Perhaps nothing underscores Jewish communal concerns at this moment better than an op-ed, published in The New York Times on Tuesday by National Council for Jewish Women CEO Sheila Katz. (unlocked link: https://www.nytimes.com/2025/06/03/opinion/antisemitism-jewish-attacks-colorado.html?smid=url-share)
“When antisemitism emerges within progressive spaces, cloaked in the language of justice, too often it is met with silence and discomfort, creating echo chambers where dangerous ideas are amplified rather than confronted,” Katz wrote. In response to sounding the alarm about antisemitism in left-wing circles, she said, “we have been gaslit, ignored and told that our fear is overblown, our outrage unjustified. Among many groups that have fought to secure and reclaim civil rights, voting rights and reproductive rights, we have seen antisemitism dismissed as not bad enough to matter, our grief met with cynicism, our safety treated as optional.”

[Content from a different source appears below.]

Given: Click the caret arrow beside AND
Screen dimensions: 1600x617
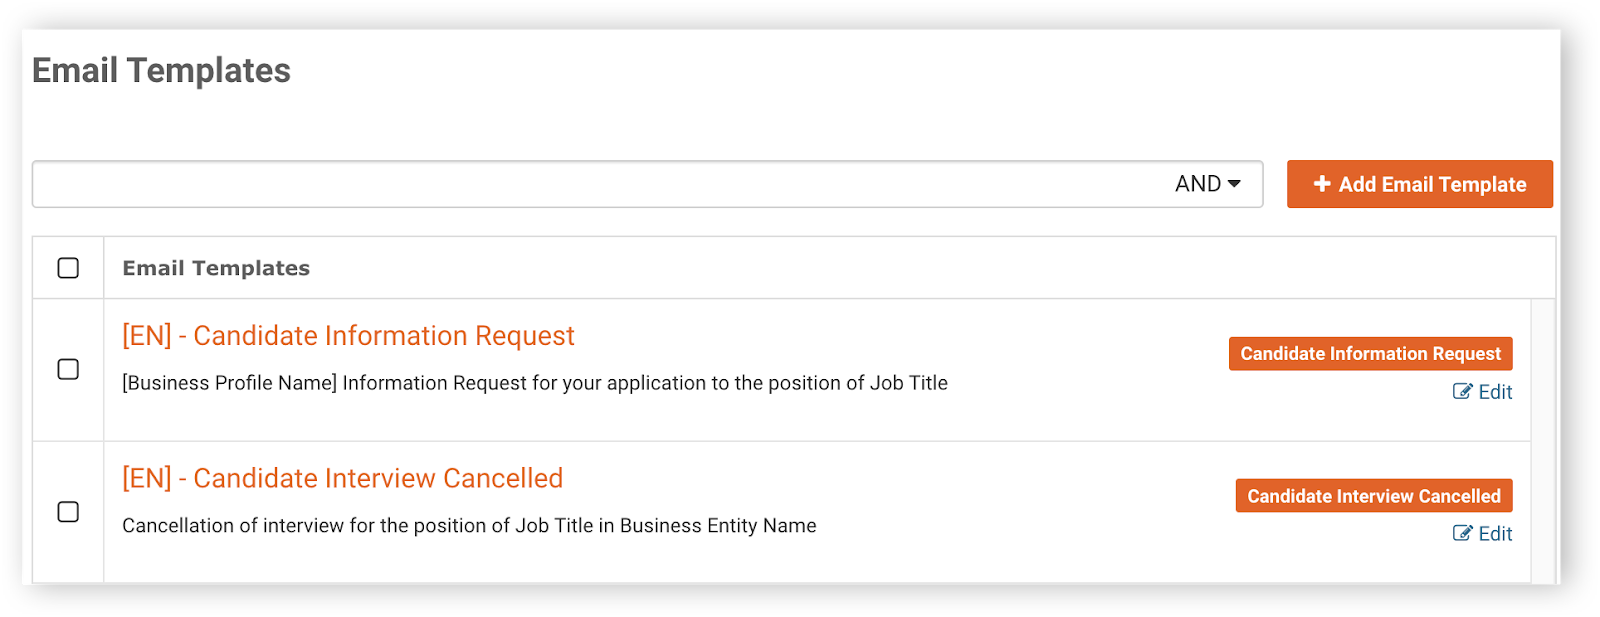Looking at the screenshot, I should (x=1234, y=184).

Some Americans waking up to their morning news on Tuesday saw “Jews Are Afraid Right Now” as the Times headline accompanying Katz’s piece. But for the first several hours it was posted, the op-ed had a different headline: “American Jews Are Paying for the War in Gaza” — an approach to both the Israel-Hamas war and antisemitism in America that plays into the dual-loyalty tropes that American Jews have fought long before the Oct. 7 attacks.
The Times quietly changed the op-ed’s headline to the milquetoast “Jews Are Afraid Right Now” — which, while correct, missed Katz’s core point: “At rallies and on campuses, in coalition rooms and online spaces, slogans sometimes directly drawn from Hamas’s terrorist manifesto have been chanted and painted on placards, and shouted from stages and in the streets. ‘Globalize the intifada.’ ‘By any means necessary.’ ‘From the river to the sea.’ ‘Zionists out.’ These are not simply words; they can be interpreted as calls for violence.”
The Boulder attacker told investigators he wanted “to kill all Zionist people” — not dissimilar from comments made by the Capital Jewish Museum shooter, who declared, “I did it for Palestine, I did it for Gaza,” after gunning down Yaron Lischinsky and Sarah Milgrim. The arsonist who set the Pennsylvania governor’s mansion on fire said he committed the crime because of what Shapiro, one of the most prominent Jewish politicians in the country, “wants to do to the Palestinian people.”
From academia to activism to journalism, there is a reticence in left-wing circles to acknowledge that inciting language around the Israel-Hamas war can have a dangerous impact.
A year and a half ago, Ivy League administrators were pressed on whether “From the river to the sea” was a genocidal chant. The response, given by the since-ousted presidents of Harvard and the University of Pennsylvania, was that “it depends on the context.”
In this case, the context is the firebombing of elderly Jews calling for the release of hostages in Gaza. Last month, the context was the gunning down of a young couple outside a Jewish organization’s event focused on humanitarian aid in Gaza. In April, the context was the arson of the residence of a Jewish governor on the first night of Passover.
The recent attacks in Harrisburg, Washington and now Boulder are not surprising. They are what happens when ideology-driven activism trumps ethical journalism, when antisemitism becomes a political football and when the boundaries between free speech and calls for violence blur — creating a dangerous and deadly reality for American Jews.